Had one of the investigators’ hypotheses, that the killer or killers were far-right fanatics, proved correct, Bayrou’s words might have found a wider echo.

But Merah turned out to be an Islamist, born to an Algerian mother in a French city.

So, although Sarkozy took care to say that the majority of France’s Muslims were not to blame for his acts, Guéant didn’t see any need to apologise for his recent claims that “our civlisation” must be defended or that immigration is a “problem”.

Indeed, all Sarkozy had to do was look presidential, which he succeeded in doing, if an opinion poll Friday showingd 71 per cent of French people believe he handled the crisis well is to be believed.

Even Le Pen, who lashed Bayrou and Mélenchon as soon as she possibly could, seems not to have benefited from atrocities that would seem to confirm her darkest warnings of a dormant beast of foreign origin and dubious religious allegiance in the deprived banlieues around France’s major cities.

As police laid siege to Merah in his Toulouse apartment, she denounced “laxness” on security and claiming, against all the apparent evidence, that her favourite themes of law and order and Islamic fundamentalism had, until then, been “evacuated from the campaign”.

But, as in all such crises, a spirit of national unity seems to predominate in the French public mind – to Sarkozy’s benefit.
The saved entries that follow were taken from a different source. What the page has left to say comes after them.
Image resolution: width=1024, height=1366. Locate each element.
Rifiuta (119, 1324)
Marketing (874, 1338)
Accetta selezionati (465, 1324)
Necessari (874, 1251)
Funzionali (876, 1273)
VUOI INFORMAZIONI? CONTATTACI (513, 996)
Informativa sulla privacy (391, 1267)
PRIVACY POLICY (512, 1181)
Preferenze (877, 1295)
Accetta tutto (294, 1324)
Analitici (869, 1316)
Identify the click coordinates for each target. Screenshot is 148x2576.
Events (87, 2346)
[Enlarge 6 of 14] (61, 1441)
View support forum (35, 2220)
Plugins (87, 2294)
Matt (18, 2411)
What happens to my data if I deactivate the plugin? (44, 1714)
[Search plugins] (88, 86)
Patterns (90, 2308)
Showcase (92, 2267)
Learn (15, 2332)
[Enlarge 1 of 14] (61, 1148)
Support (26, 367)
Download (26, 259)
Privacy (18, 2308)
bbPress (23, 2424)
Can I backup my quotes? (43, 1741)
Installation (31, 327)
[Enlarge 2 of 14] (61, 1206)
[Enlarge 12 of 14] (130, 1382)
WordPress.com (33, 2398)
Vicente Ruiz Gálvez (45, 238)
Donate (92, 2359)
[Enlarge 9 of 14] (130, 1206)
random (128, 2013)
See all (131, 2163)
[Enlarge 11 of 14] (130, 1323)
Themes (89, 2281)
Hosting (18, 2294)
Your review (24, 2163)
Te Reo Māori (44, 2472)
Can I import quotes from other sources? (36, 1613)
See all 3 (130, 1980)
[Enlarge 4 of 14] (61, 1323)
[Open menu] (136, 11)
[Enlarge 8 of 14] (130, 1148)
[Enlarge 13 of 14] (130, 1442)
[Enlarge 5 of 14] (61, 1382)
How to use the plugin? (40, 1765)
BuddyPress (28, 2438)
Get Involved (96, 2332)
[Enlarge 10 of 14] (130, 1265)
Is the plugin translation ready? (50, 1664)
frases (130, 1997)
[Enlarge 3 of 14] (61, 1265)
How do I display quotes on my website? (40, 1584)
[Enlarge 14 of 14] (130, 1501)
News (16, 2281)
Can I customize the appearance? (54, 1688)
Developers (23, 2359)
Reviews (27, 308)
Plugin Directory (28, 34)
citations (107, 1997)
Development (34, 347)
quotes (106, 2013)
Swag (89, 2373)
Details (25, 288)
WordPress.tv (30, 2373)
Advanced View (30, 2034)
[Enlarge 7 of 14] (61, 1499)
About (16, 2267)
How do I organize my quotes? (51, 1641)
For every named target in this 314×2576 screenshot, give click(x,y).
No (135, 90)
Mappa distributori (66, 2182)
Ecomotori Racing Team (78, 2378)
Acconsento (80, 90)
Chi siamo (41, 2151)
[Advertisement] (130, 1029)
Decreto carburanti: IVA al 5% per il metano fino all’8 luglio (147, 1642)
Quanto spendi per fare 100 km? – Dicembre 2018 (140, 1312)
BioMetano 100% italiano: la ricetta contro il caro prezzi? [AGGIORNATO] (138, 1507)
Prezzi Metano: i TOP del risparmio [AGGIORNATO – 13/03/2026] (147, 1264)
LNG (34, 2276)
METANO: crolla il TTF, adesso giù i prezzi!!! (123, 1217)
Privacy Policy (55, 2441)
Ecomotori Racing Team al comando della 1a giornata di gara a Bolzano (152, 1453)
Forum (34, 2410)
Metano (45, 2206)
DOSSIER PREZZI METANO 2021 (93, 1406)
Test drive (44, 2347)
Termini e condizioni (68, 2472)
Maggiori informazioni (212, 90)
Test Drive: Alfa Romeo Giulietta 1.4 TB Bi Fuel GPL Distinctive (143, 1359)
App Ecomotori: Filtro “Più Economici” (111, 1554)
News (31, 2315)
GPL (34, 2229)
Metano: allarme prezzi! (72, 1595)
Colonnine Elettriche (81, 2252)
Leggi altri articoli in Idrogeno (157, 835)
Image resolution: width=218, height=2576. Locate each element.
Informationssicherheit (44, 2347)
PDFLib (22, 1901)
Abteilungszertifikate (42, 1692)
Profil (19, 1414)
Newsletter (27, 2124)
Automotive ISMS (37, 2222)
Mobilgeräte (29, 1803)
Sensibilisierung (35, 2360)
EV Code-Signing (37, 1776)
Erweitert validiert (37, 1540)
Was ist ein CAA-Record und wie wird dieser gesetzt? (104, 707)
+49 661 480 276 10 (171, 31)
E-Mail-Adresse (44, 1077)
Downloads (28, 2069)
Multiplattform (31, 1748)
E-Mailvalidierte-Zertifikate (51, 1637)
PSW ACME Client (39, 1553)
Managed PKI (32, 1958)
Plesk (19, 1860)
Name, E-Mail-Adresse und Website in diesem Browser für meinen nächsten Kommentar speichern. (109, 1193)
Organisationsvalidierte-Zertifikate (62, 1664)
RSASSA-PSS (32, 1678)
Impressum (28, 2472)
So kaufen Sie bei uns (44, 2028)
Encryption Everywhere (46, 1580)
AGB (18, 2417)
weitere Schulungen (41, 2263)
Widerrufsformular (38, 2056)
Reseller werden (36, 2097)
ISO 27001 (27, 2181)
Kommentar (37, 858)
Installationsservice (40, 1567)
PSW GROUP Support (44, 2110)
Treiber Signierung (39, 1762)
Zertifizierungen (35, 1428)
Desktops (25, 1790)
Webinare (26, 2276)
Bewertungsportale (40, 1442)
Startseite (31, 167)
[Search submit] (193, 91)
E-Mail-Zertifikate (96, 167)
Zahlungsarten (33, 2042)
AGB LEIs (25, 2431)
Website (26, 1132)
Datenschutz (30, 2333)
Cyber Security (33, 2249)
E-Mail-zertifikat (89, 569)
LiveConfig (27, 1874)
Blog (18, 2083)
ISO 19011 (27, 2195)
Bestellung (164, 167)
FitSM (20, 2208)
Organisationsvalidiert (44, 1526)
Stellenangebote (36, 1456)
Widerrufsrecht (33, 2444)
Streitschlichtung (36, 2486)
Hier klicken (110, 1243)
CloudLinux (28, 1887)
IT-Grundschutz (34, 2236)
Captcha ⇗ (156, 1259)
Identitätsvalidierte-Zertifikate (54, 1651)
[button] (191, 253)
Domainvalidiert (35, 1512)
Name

Indeed, end-of-week polls on voting intentions showed Mélenchon taking over from Le Pen as the third-placed candidate.

And the same poll that gave Sarkozy a vote of confidence on the question saw 76 per cent declaring that no community should be stigmatised, an apparent rejection of Le Pen’s politics.

For his part, Hollande has kept a low profile, stressing his patriotism and his commitment to “the struggle against terrorism”, while the right has tried to press the advantage by accusing the Socialist Party of being soft and law and order.

Jean-François Copé, the head of Sarkozy’s UMP, laid into the party of “refusing to vote” for the government's burka ban, “stigmatising” its “debate” on “national identity” and "never having made security a priority in its programme”.

There is a month to go before the first round of voting, however, and the effect of this week’s dramatic events may well wear off.

Already Bayrou, who was the unnamed target of Sarkozy's remarks in Strasbourg, and the left are asking why the intelligence services did not suspect what Merah was planning, given that he had fought with the Taliban and that they had been watching him for several years.

Le Pen has even claimed that the spies were distracted from their real task in order to snoop on journalists and “political opponents”.

Other commentators, such as Robert Paturel, a former member of the elite Raid unit that killed Merah, are asking whether he could have been captured alive if there had not been “political pressure to obtain a rapid result”.